Athens: The first tranche of Greece’s new bailout programme — the third in five years — was disbursed on Thursday on time allowing Athens to repay its maturing debts to its international creditors, the finance ministry announced.
The announcement came as Prime Minister Alexis Tsipras was holding a meeting with his close aides and advisors to examine the prospect of calling snap general elections in later this year, government sources said.
Following the ratification of the new 86 billion euros ($96 billion), three-year bailout by the European Support Mechanism (ESM) on Wednesday evening, the first loan installment of 26 billion euros was paid out, Xinhua reported citing Greek news agency AMNA.
About 13 billion euros was allocated to a special account at the Bank of Greece to automatically repay a 3.4-billion euro debt to the European Central Bank (ECB) due on Thursday, a 2.2 billion euro debt to the International Monetary Fund (IMF), and the rest to pay off the 7 billion euro bridging loan ESM granted to the country in July.

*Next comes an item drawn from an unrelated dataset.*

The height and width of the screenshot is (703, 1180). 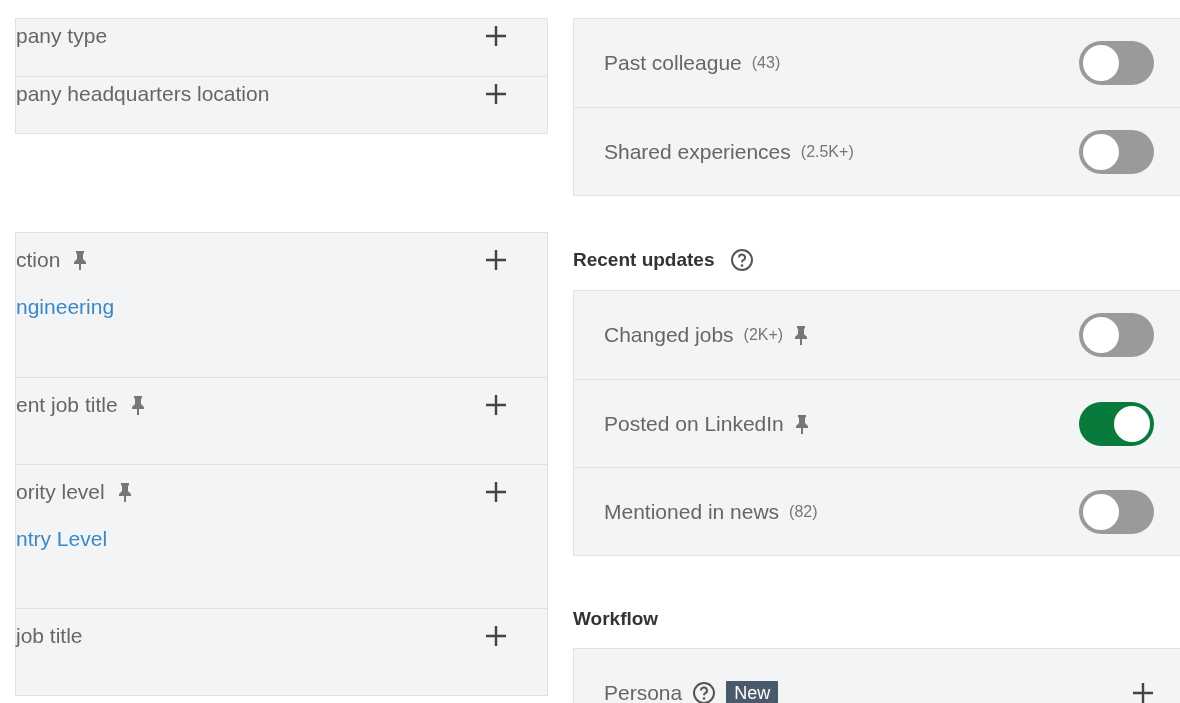 What do you see at coordinates (692, 512) in the screenshot?
I see `filter-label: Mentioned in news` at bounding box center [692, 512].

Furthermore, 10 billion euros in the form of European Financial Stability Facility bonds will be used to recapitalise Greek banks, while one billion euros will be used for the payment of overdue obligations of the Greek government to the private sector.
The development clears the way for the Tsipras to decide his next moves in the domestic political scene, analysts in Athens noted.
According to the analysts, Tsipras was considering a new confidence vote in his government soon and, in case of failure to win back his party’s “rebels”, will call for snap elections in September or October.
With dissidents within the ruling Syriza party openly blasting the government of making a U-turn on the anti-austerity platform that brought the party to power last January, early polls seem almost inevitable.
Tsipras was thinking about calling the polls as early as September 13, officials said.
The second idea is to hold the elections later in October so that the government passes some bailout policies through the parliament first, on time for the first assessment by creditors that will pave the way for the discussion on the Greek debt relief.
In order to ensure that the measures will be ratified by the assembly with no problems from Syriza MPs , the premier could close the plenary so that the draft bills are put to vote in reduced summer parliamentary sessions where he can control the appointment of Syriza deputies.